Again, this blog is a quest to adhere to the best of my beliefs. Here is another: Do NOT accept negativity. Reject it as harshly as it would reject you. Though this may stand in contradiction with my previous post, I do not believe it is entirely a matter of having the right to define yourself. It is more a matter of being good to yourself when you decide what defines you.

Wednesday, June 15, 2011

Curation and Cultivation

Since finishing college, maybe even since I began living away from my family, I have begun to realize that the way most people define themselves is in relation to a given set of rules. Some people follow rules provided to them and identify themselves as followers of those rules. Some people defy rules that are provided to them and consider themselves to be rebels, often also identifying themselves with the reasons that they need not follow those rules. A lot of times, people hop between different sets of rules, looking for a set they like. Even more often, people take their given set of rules and modify them to suite their lifestyle.

However, because people use rules as a basis for their identities, they tend to take it personally when others defy, reject, modify, or even follow the same rules as they do. To take a lesson from Huck Finn, rules also have an intimate relationship with morality and justice. On top of which righteousness often involves choosing between following rules that can mean saving yourself and sacrificing others or saving others and sacrificing yourself where "self" is interchangeable with rules and identity and mired in the realm of choice.

Even the way we learn and know can be boiled down to understanding, accepting, and following rules.

Since I was a kid, I have always had a problem with rules. They are what I consider to be a narrow minded way of being. As a daughter of immigrant parents, it often seemed to me that neither my school nor my parents, the two institutions under which I had to operate quite knew what rules really made sense to enforce upon me. My mother thought this was because my grandfather had spoiled me as a child and lead me to believe I was too good for rules, which is probably partially true.

From a young age, I have been choosing when I wanted to follow whatever rules suited my interests. I kept my enemy close when it came to school, by getting such spectacular grades that the teachers just assumed I was a stickler for the rules and neglected to enforce them for me, eventually deeming me an exception-- which I was. Unfortunately, my mother saw me for what I was and defying her over-protective rules required covert operations.

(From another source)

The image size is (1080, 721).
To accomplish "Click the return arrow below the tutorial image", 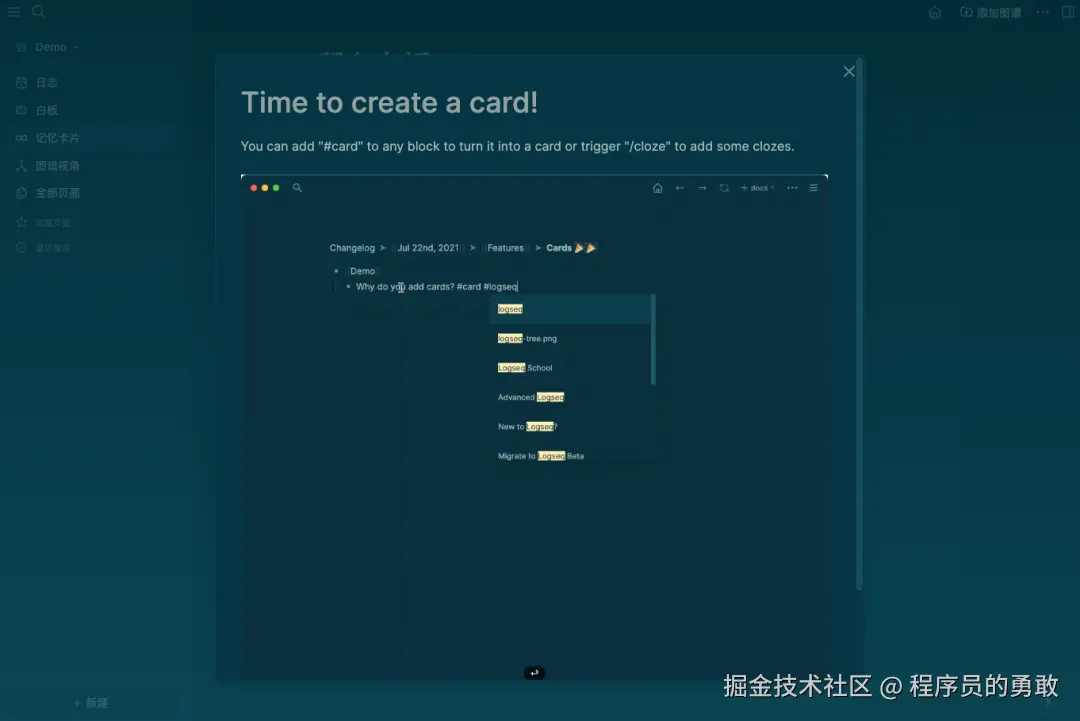I will 534,673.
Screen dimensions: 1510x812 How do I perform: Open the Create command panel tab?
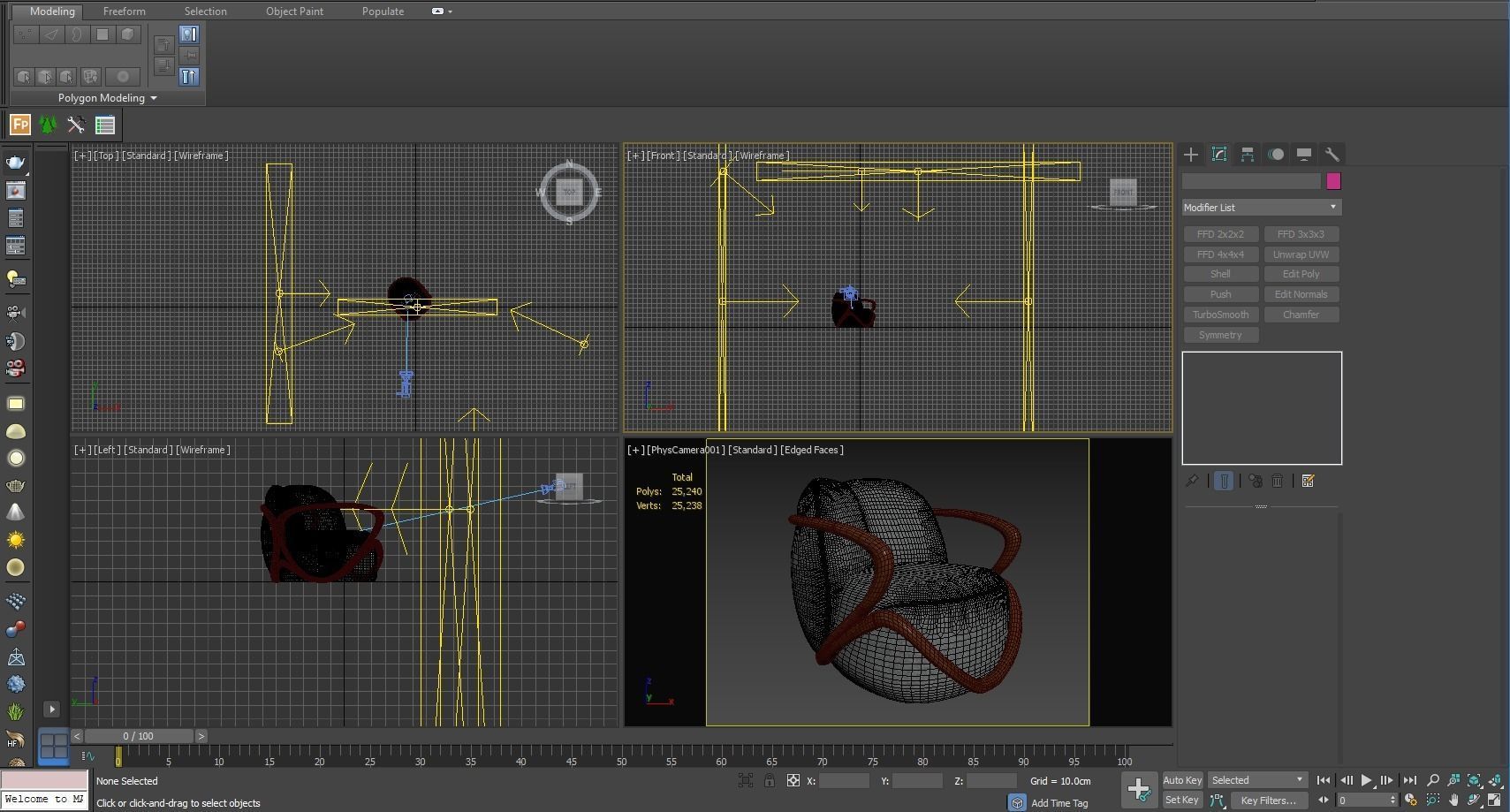point(1191,155)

For me, defying rules has never been action based in carelessness or recklessness. In a true mastery of defiance, getting caught should be an act of defiance itself. Or is it an act of identity, identifying the perpetrator simply as a rebel? But I am not happy with being someone who is just "against" some other thing. I crave to learn, not destroy.  

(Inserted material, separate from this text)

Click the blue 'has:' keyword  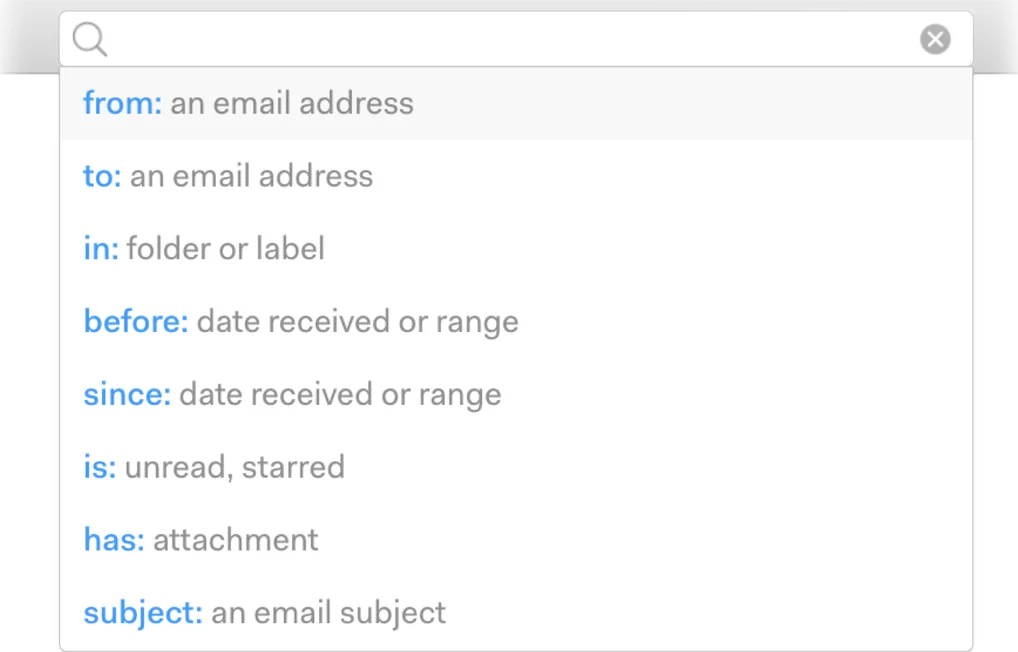114,540
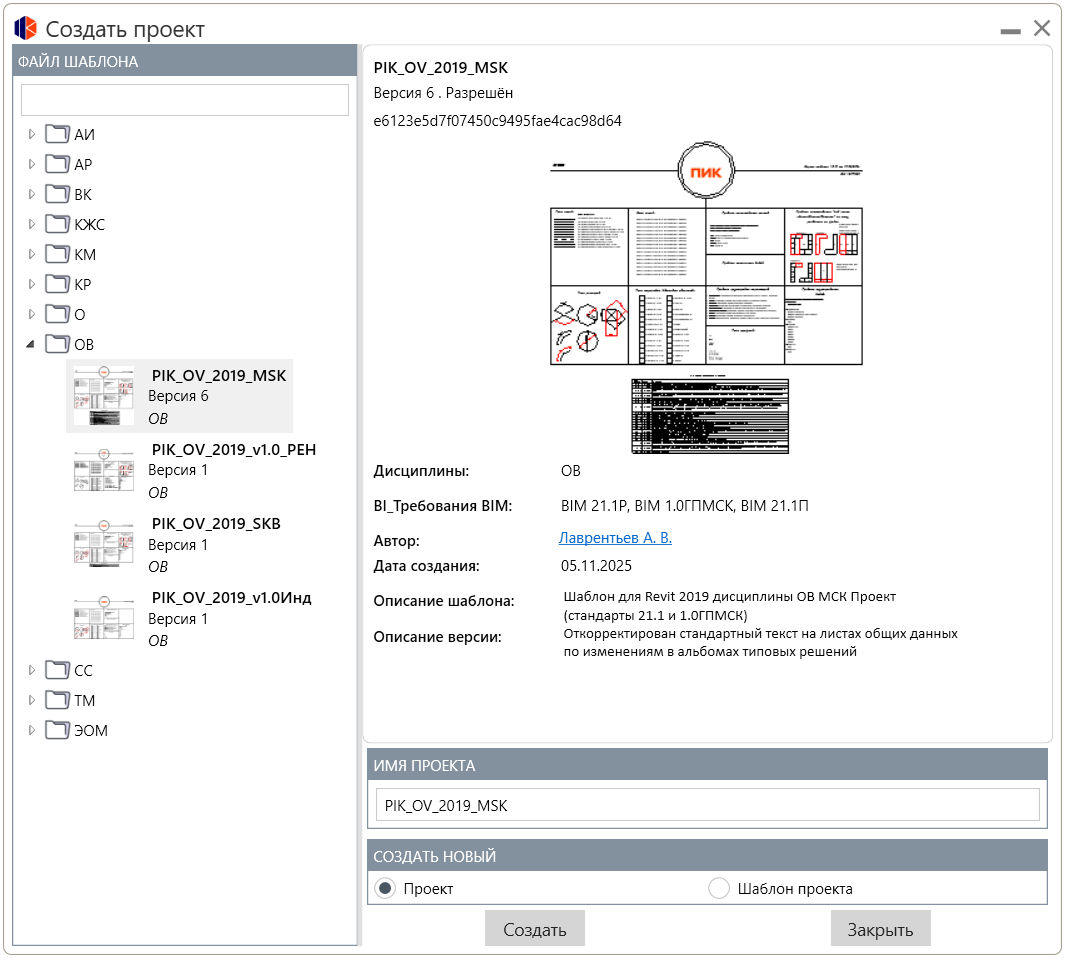Screen dimensions: 1068x960
Task: Collapse the ОВ folder tree node
Action: 31,344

As someone who has never followed rules indiscriminately, I struggled in college-- navigating disciplines and bureaucracies. And even more so, I struggled with the freedom to choose and make my own life, freedom I have only gained from leaving my parents' home and from finishing school with zero job prospects. However, I refused to follow any beaten trail guaranteeing success.

Obviously, I have no choice but to make my own rules-- rules I will myself to follow in a lifelong test of my own capacity for learning, adapting, and perhaps teaching others to do the same. I seek not only to know but understand knowing and to pass on that understanding and pass on my refusal to tailor myself to any principles but my own. This is what I do best. Having nothing else to base my principles on, I will have to base them on the curation and cultivation of my interests. Having no platform for the performance of my self-discipline, I begin this blog as a promise to myself and will continue it until my private performance is either satisfactory or preferred.